TASK DIRECTIONS
Make an exact copy of the lines from the one containing "Image resolution: width=1024" through the end of the records below, and leave out every picture.

[[ DATA SHOWN, beginning ]]

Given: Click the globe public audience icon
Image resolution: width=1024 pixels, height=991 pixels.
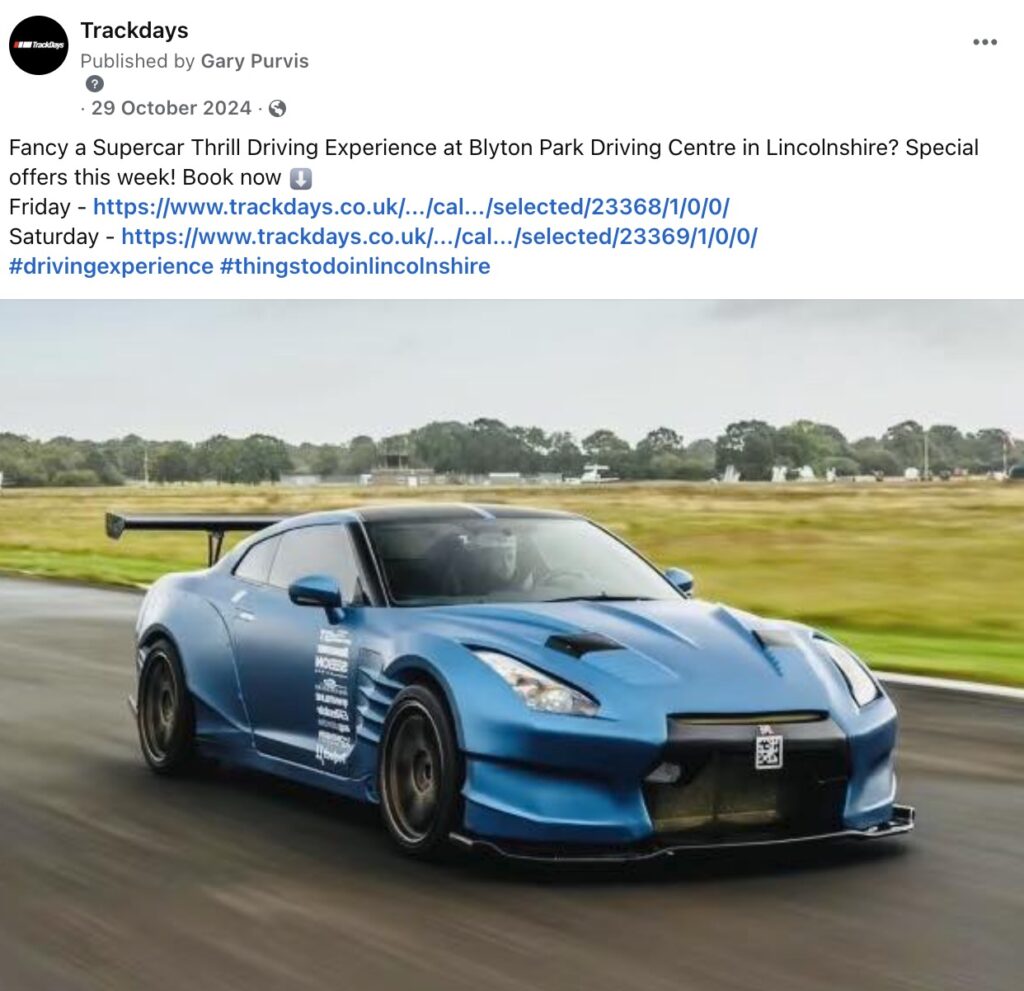Looking at the screenshot, I should (x=278, y=108).
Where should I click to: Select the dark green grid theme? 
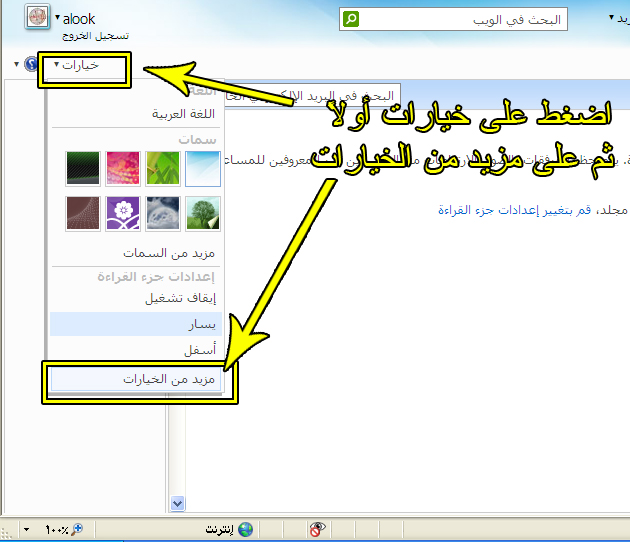tap(83, 169)
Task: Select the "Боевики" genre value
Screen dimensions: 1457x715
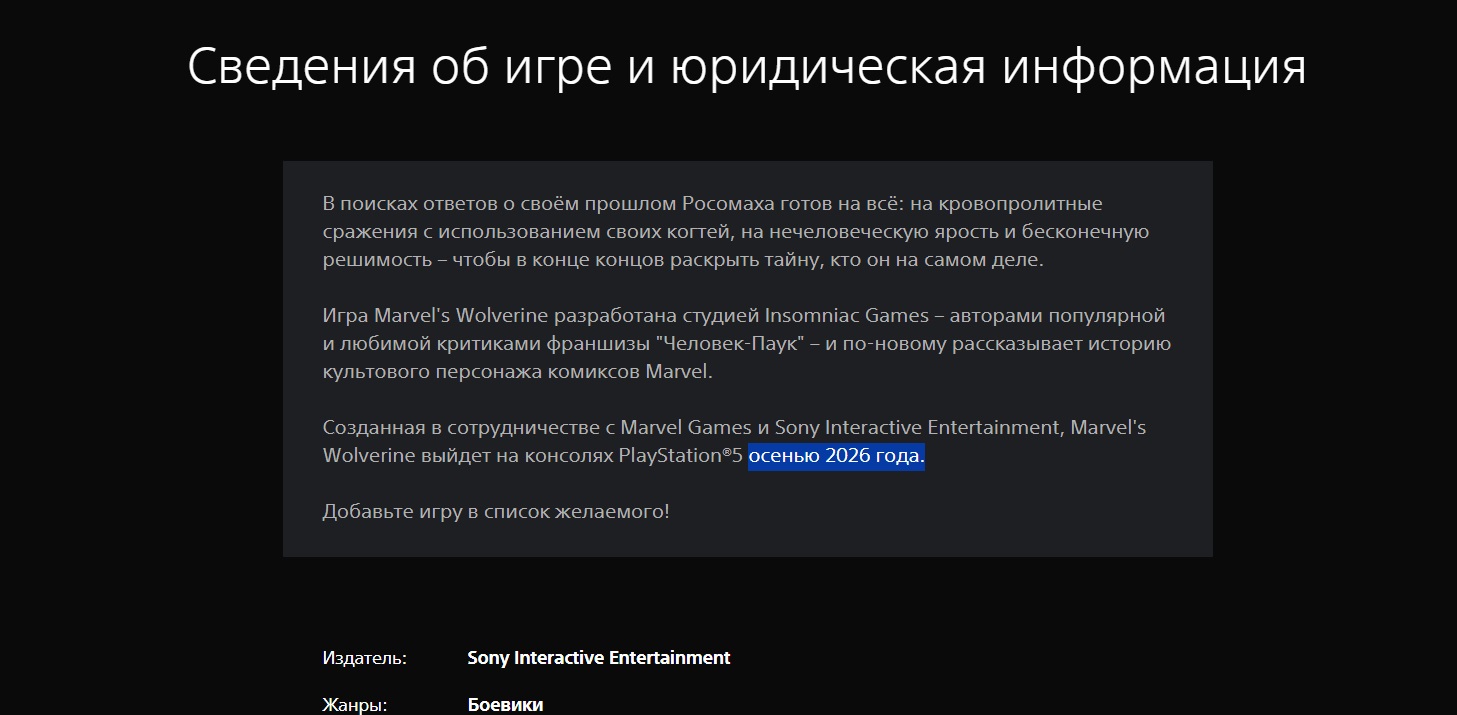Action: tap(505, 705)
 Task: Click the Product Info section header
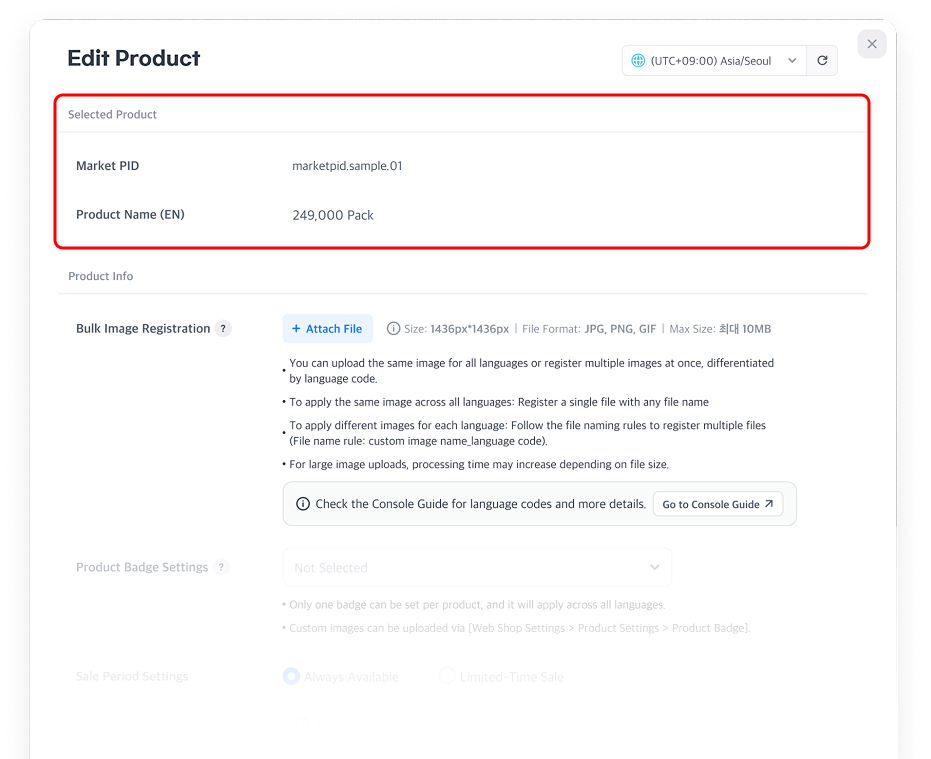pyautogui.click(x=100, y=276)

[[ DATA SHOWN, end ]]

OUTPUT FOR THIS TASK
Image resolution: width=1024 pixels, height=991 pixels.
Looking at the screenshot, I should (x=278, y=108).
Where should I click to: Select the dark green grid theme? 
tap(83, 169)
Task: Select the "Боевики" genre value
Screen dimensions: 1457x715
Action: tap(505, 705)
 Task: Click the Product Info section header
pyautogui.click(x=100, y=276)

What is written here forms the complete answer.